Gibbon on the barbaric slaying of animals

May 23, 2009

A hilarious diatribe against Commodus’ love of killing animals in the arena:

“But Commodus, from his earliest infancy, discovered an aversion to whatever was rational and liberal, and a fond attachment to the amusements of the populace,– the sports of the circus and the amphitheatre, the combats of gladiators, and the hunting of wild beasts… The perfidious voice of flattery reminded him that, by exploits of the same nature, by the defeat of the Nemean lion, and the slaughter of the wild boar of Erymanthus, the Grecian Hercules had acquired a place among the gods, and an immortal memory among men. They only forgot to observe that, in the first ages of society, when the fiercer animals often dispute with man the possession of an unsettled country, a successful war against those savages is one of the most innocent and beneficial labours of heroism. In the civilized state of the Roman empire the wild beasts had long since retired from the face of man and the neighbourhood of populous cities. To surprise them in their solitary haunts, and to transport them to Rome, that they might be slain in pomp by the hand of an emperor, was an enterprise equally ridiculous for the prince and oppressive for the people.”

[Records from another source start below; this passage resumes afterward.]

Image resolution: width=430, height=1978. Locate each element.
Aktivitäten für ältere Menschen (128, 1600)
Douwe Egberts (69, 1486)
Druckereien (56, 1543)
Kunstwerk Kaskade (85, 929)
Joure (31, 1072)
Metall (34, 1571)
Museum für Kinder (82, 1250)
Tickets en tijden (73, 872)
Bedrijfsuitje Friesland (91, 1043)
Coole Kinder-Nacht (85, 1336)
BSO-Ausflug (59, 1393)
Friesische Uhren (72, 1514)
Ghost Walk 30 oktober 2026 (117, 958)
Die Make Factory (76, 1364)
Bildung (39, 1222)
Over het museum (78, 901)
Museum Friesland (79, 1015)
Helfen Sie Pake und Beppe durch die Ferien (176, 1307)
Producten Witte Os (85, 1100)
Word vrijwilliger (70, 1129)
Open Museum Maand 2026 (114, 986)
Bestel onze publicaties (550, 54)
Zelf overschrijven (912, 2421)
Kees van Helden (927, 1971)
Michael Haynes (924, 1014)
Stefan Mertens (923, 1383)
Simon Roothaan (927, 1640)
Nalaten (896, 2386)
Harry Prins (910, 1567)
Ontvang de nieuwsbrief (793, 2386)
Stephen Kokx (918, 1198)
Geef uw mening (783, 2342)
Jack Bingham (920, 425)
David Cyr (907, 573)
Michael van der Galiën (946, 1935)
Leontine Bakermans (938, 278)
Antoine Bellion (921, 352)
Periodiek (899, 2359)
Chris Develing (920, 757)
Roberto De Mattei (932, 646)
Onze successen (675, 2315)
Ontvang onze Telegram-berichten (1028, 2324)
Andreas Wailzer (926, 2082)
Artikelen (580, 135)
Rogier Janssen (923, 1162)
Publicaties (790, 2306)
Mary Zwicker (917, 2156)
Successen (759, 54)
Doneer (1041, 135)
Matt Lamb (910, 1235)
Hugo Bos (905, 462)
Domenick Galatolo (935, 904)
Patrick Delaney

This reminds me of a good Lingis story, actually… He once visited a private shark-hunting museum in Australia, where the walls showed pictures of all the ferocious sharks killed by the hero owner of the museum.

Later, Lingis was told by knowledgeable locals that the museum owner’s method of heroic hunting was to drag a butchered lamb as bait behind a motorboat and slaughter the approaching sharks by machine-gun.